** Opening RECORDED INFORMATION block **

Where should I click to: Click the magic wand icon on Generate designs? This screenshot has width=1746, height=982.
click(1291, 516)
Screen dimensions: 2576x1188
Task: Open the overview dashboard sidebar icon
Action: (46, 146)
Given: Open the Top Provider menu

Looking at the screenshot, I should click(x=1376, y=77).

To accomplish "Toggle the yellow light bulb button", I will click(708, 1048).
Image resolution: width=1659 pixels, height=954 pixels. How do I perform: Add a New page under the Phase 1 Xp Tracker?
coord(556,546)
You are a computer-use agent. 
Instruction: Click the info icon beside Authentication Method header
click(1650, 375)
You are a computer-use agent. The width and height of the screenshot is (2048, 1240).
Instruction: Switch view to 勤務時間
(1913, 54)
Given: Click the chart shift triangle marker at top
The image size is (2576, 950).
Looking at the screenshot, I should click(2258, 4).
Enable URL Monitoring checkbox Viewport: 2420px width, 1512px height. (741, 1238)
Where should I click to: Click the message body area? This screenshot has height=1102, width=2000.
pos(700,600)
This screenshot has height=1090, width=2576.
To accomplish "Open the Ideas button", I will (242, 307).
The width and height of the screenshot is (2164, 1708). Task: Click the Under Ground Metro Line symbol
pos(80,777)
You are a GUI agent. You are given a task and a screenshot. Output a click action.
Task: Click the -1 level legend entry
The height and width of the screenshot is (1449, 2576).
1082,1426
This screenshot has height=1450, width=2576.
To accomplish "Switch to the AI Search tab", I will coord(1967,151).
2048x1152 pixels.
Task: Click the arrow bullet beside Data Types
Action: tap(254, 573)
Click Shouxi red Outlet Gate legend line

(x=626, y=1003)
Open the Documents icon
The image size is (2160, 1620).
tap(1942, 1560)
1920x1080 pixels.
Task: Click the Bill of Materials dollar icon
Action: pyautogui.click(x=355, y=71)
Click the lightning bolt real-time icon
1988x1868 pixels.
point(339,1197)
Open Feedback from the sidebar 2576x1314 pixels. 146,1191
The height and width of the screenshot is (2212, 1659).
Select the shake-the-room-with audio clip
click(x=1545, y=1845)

** Closing RECORDED INFORMATION block **

■ AIM OF THE TASK
Using the material, show each line where the string "agent" can be found.

■ REPLY TO THE TASK
You are a computer-use agent. 
You are a computer-use agent. The width and height of the screenshot is (2048, 1240).
You are a GUI agent. You are given a task and a screenshot. Output a click action.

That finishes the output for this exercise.